Cardiovascular Risks in Sleep Apnoea: Gender Differences and Treatment Implications
Overview
Obstructive sleep apnoea (OSA) significantly increases cardiovascular risk, with women exhibiting a higher risk of events such as myocardial infarction and heart failure compared to men. This gender disparity persists regardless of obesity status and highlights the need for gender-specific diagnostic and treatment approaches.
Background
OSA is a common disorder characterized by repeated upper airway obstruction during sleep, leading to intermittent hypoxia and sympathetic activation. It affects nearly 1 billion people worldwide, with men being diagnosed more frequently than women. OSA is strongly linked to cardiovascular diseases including hypertension, stroke, and heart failure. However, current treatments like continuous positive airway pressure have inconclusive effects on cardiovascular outcomes, underscoring the need for improved risk stratification that considers gender differences.
Data Highlights
Gender
Hazard Ratio for Cardiovascular Disease
95% Confidence Interval
Women
1.72
1.54–1.92
Men
1.27
1.23–1.31
Key Findings
Women with OSA have a significantly higher risk of cardiovascular events (HR 1.72) compared to men (HR 1.27).
This increased risk in women is consistent across both obese and non-obese individuals.
Women often present with atypical OSA symptoms, such as insomnia and mood disturbances, leading to underdiagnosis.
Apnoea–hypopnea index may underestimate OSA severity in women due to milder hypopneas and prolonged partial obstructions.
Potential mechanisms for higher cardiovascular risk in women include greater endothelial dysfunction and coronary artery calcification.

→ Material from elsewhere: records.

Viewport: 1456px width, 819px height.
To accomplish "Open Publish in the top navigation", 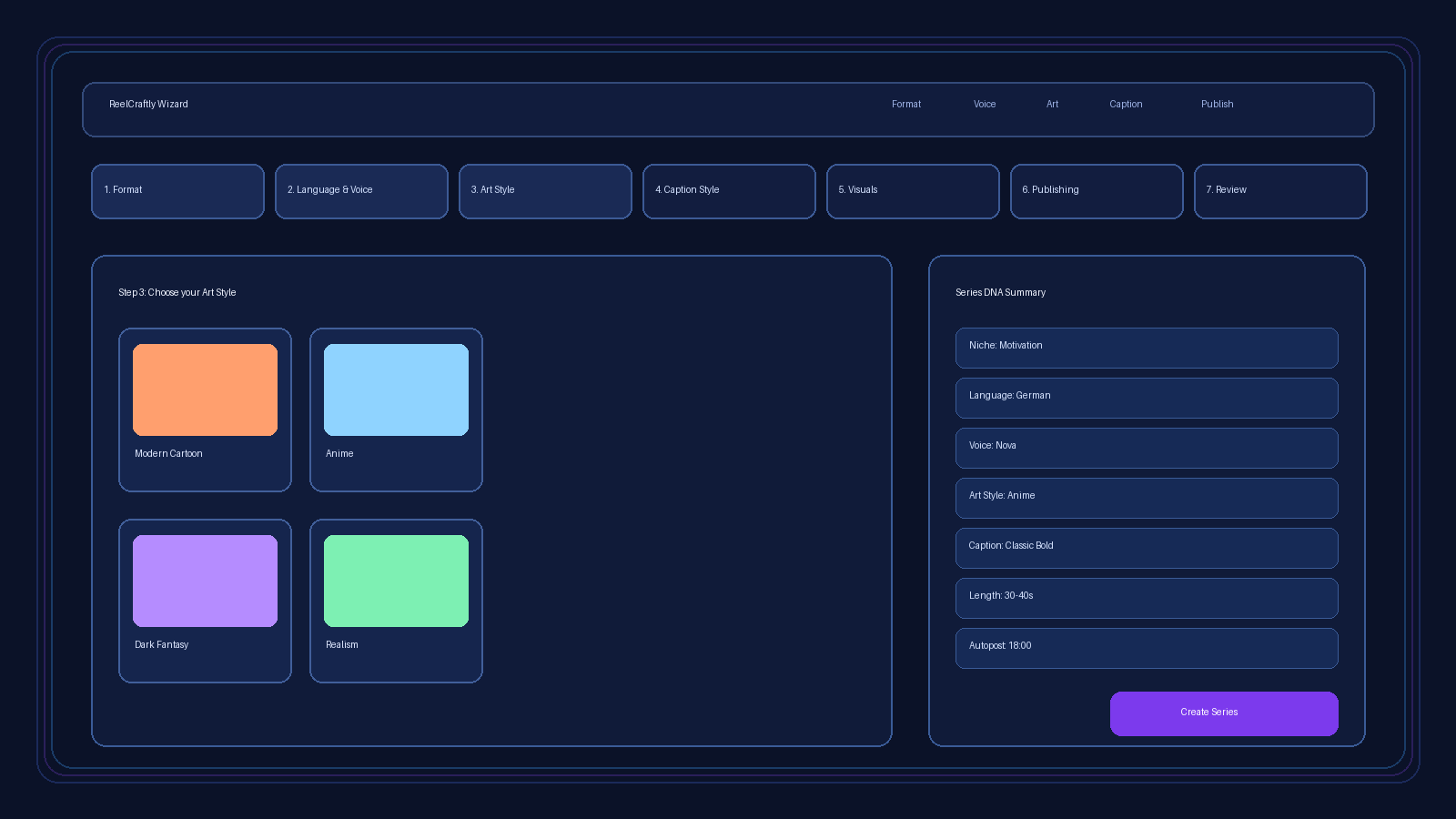I will point(1217,105).
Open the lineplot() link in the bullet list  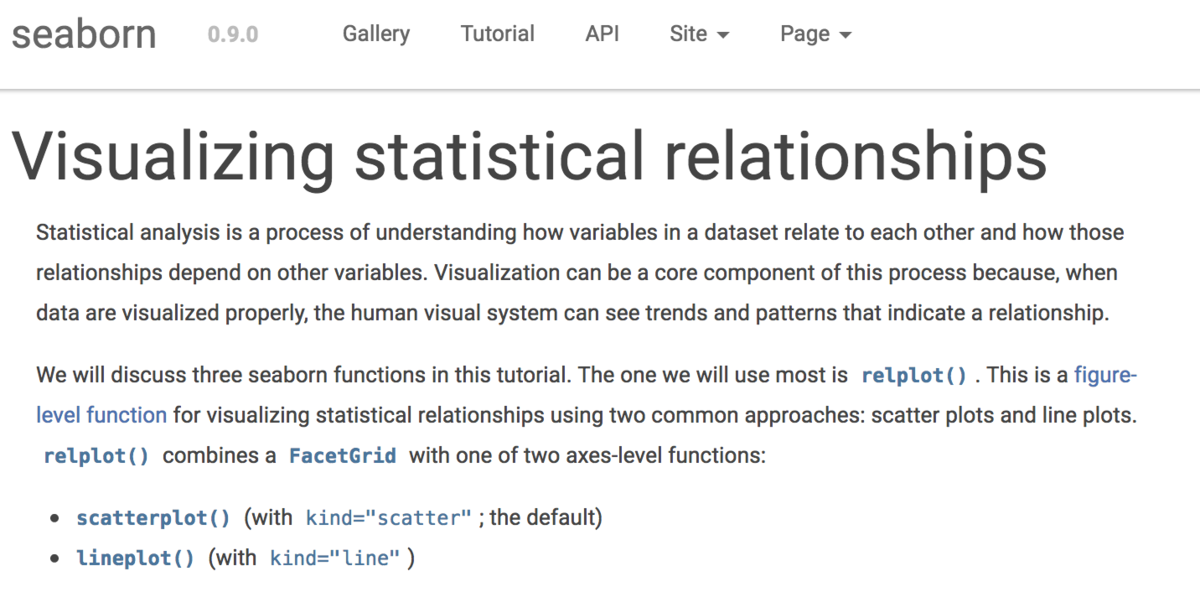tap(134, 557)
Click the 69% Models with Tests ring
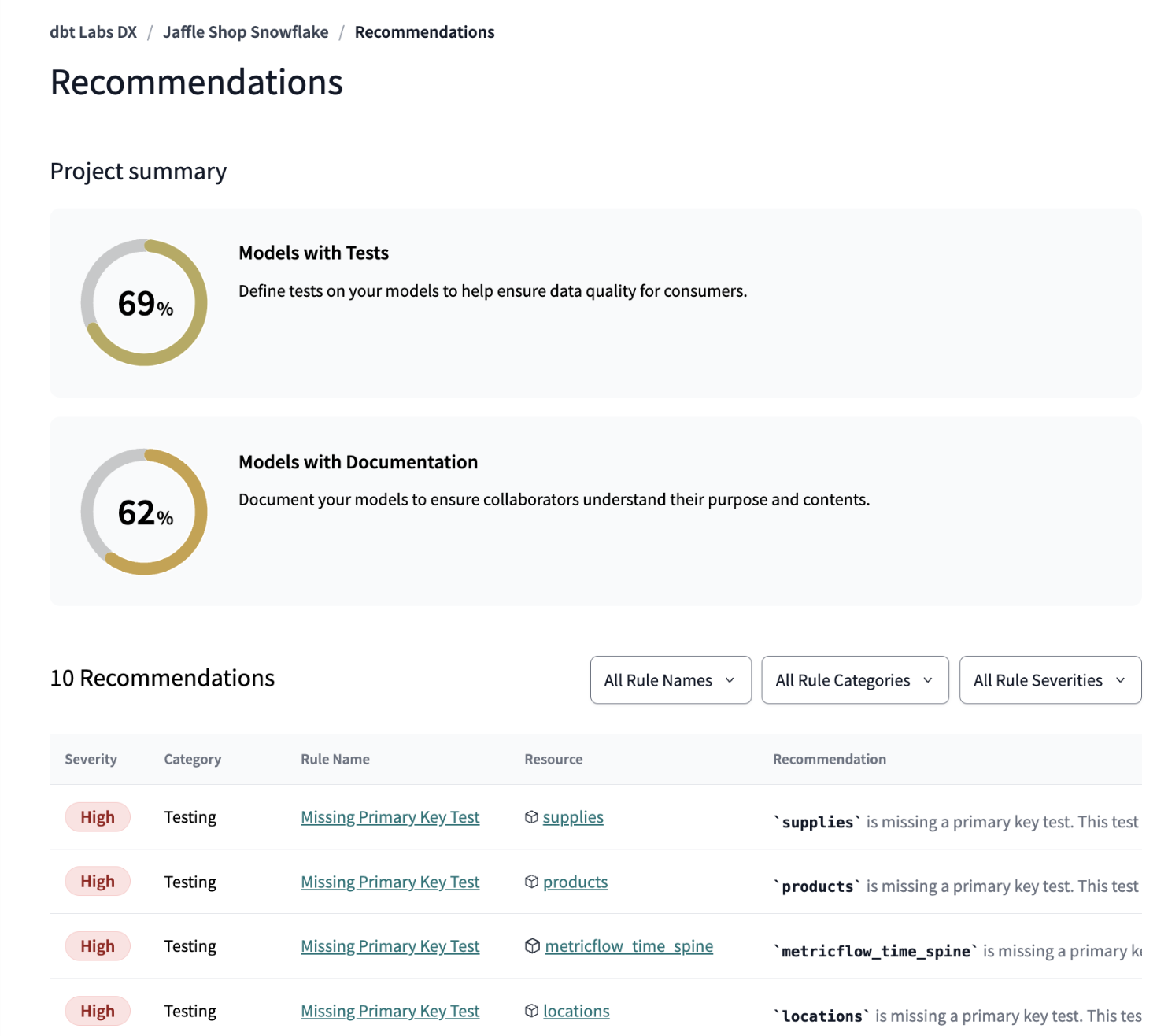The image size is (1168, 1036). click(x=143, y=303)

The interplay between OSA, depression, and cardiovascular disease may further worsen outcomes in women.
Clinical Implications
Clinicians should be aware of the higher cardiovascular risk in women with OSA and consider gender-specific symptom profiles during diagnosis. Reliance solely on apnoea–hypopnea index may miss significant disease burden in women, necessitating more comprehensive assessment tools. Tailored treatment strategies that address both cardiovascular and mental health aspects in women with OSA are essential to improve outcomes.
Conclusion
Gender differences significantly influence cardiovascular risks associated with OSA, with women facing disproportionately higher risks. Future research and clinical practice must incorporate these differences to optimize diagnosis, risk stratification, and treatment.